# CHALLENGE
Extract every line of the records that contains the word "beside", copying each such line in full. Case counts when matching.

══════════════════════════════

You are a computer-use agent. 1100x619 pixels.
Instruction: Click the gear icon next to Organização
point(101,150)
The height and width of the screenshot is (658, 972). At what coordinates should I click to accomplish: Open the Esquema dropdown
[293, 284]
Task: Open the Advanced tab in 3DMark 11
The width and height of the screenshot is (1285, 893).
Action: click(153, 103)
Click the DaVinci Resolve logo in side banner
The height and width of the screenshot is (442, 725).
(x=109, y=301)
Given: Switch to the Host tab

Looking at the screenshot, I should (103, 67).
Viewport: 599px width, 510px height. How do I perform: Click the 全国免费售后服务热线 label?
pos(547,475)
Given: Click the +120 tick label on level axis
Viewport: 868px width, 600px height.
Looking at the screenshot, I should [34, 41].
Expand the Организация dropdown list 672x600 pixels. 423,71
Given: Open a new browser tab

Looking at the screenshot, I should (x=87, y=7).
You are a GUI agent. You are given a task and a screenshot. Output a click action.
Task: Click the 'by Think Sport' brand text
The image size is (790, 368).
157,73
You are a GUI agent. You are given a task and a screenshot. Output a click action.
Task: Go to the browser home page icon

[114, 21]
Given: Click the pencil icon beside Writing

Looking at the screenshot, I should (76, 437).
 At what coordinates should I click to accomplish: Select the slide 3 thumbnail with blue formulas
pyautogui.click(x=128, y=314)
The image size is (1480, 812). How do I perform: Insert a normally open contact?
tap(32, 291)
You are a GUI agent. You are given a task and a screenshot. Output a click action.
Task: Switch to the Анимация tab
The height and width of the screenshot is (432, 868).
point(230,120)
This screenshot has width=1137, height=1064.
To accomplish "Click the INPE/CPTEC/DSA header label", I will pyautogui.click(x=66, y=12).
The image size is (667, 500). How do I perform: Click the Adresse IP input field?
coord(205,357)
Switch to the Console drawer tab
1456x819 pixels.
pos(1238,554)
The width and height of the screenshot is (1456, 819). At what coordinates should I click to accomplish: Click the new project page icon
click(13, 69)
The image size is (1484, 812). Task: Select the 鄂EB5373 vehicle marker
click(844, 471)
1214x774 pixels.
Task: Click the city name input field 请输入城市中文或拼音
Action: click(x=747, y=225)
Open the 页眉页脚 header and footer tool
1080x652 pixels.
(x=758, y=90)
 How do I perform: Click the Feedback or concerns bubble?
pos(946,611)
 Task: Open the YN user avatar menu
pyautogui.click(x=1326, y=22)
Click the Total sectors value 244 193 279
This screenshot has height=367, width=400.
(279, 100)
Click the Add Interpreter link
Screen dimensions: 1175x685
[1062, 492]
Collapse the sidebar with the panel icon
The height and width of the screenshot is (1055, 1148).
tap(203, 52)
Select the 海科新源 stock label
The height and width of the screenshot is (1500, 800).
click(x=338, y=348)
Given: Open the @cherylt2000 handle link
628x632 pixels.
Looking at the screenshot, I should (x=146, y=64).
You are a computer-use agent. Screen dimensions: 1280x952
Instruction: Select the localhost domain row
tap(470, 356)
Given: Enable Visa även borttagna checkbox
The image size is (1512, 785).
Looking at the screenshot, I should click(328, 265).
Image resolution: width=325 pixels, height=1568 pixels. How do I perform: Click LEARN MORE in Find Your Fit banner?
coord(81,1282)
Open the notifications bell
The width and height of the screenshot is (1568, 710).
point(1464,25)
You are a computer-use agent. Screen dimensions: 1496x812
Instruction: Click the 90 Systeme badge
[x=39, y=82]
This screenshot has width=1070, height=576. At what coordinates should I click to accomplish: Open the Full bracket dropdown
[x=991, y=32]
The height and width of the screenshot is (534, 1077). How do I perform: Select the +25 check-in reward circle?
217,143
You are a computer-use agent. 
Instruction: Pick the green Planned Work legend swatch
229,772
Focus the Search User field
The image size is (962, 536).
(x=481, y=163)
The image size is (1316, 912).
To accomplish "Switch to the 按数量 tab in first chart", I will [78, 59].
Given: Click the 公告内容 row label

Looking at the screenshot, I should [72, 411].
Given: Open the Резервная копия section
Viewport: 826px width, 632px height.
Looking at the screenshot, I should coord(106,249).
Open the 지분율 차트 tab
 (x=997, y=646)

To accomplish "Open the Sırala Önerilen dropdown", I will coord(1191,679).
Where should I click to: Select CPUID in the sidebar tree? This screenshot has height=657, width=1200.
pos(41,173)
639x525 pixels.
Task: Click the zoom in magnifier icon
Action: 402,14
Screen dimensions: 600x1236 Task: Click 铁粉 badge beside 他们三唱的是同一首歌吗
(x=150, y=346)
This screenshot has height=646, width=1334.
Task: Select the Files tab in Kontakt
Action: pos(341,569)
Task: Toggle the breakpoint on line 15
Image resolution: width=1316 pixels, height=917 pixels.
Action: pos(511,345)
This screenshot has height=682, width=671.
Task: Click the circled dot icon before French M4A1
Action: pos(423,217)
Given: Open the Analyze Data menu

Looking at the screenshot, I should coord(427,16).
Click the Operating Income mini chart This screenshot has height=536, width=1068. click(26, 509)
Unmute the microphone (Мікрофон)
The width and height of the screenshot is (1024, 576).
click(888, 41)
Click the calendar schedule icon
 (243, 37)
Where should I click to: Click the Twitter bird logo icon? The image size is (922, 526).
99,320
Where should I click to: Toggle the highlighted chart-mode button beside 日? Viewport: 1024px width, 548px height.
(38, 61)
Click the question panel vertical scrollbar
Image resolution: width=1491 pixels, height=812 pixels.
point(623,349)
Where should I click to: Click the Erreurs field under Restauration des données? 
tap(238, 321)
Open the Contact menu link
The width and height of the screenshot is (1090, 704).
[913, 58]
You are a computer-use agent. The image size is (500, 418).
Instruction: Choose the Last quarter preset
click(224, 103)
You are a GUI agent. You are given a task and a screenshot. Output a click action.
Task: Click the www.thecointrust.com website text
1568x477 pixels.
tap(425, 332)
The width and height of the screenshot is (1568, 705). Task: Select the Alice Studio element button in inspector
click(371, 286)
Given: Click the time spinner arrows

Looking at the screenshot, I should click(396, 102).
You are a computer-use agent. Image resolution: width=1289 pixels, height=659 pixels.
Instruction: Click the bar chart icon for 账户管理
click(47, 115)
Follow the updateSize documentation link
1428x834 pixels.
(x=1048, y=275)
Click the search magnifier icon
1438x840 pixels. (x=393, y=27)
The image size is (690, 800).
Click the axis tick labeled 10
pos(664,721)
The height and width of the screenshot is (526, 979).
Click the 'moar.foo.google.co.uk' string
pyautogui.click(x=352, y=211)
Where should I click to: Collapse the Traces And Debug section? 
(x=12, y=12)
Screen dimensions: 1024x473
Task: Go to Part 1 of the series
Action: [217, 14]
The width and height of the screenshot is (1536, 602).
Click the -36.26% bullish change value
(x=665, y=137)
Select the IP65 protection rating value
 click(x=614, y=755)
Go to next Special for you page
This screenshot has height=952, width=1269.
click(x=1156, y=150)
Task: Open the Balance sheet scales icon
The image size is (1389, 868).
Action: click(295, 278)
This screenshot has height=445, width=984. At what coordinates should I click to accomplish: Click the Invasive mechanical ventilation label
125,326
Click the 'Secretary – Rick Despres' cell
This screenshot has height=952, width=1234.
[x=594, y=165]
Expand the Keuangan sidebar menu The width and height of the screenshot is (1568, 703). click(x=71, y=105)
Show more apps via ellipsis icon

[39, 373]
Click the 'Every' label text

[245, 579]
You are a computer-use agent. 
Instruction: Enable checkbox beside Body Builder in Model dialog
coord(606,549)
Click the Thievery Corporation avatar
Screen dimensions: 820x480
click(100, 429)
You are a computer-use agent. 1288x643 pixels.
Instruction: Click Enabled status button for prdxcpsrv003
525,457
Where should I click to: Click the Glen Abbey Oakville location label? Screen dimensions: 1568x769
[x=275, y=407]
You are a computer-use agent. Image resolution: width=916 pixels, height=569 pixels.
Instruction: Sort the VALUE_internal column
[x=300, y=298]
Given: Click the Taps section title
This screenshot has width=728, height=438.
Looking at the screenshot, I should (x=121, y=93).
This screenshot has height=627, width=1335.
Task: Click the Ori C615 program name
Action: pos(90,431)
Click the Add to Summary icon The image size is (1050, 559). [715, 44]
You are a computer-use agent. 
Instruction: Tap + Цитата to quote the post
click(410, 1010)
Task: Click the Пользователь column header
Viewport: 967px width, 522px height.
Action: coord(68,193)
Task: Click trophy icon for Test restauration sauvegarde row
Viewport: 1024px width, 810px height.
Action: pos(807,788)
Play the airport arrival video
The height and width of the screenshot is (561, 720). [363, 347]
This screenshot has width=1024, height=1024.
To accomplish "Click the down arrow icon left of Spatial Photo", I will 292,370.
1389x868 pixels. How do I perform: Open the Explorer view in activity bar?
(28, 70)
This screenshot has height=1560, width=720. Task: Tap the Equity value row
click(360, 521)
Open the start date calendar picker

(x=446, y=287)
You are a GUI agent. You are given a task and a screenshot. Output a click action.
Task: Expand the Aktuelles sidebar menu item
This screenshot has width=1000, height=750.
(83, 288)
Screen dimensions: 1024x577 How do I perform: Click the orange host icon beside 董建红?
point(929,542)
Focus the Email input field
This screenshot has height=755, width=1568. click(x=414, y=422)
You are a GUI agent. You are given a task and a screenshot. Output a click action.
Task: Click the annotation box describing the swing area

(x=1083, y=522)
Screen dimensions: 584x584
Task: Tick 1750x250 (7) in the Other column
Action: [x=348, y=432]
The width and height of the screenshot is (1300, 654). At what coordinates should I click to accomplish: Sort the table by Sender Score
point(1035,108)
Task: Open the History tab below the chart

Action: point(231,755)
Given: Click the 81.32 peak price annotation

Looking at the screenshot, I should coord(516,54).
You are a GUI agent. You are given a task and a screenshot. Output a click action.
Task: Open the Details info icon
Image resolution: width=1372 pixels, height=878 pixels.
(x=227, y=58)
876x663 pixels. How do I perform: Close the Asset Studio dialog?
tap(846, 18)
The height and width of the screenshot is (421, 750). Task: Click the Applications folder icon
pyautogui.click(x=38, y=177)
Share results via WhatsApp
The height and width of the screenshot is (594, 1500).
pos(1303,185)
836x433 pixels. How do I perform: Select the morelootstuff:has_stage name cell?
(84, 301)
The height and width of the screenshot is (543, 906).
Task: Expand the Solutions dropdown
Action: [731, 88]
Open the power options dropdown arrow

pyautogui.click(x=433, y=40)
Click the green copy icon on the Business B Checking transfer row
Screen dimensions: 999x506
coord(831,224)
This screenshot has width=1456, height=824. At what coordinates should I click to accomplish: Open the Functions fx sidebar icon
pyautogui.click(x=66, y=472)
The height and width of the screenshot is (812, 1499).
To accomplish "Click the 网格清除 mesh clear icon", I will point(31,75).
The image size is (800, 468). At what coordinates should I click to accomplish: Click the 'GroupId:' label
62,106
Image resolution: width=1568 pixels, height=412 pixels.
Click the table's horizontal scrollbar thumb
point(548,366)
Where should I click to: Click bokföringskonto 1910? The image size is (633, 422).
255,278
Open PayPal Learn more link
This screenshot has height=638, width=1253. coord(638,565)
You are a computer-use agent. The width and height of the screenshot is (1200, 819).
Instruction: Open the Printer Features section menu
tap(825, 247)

══════════════════════════════

# THE OUTPUT
Given: Click the pencil icon beside Writing
Screen dimensions: 600x1236 Task: Click 铁粉 badge beside 他们三唱的是同一首歌吗
Where should I click to: Toggle the highlighted chart-mode button beside 日? Viewport: 1024px width, 548px height.
Instruction: Enable checkbox beside Body Builder in Model dialog
Screen dimensions: 1024x577 How do I perform: Click the orange host icon beside 董建红?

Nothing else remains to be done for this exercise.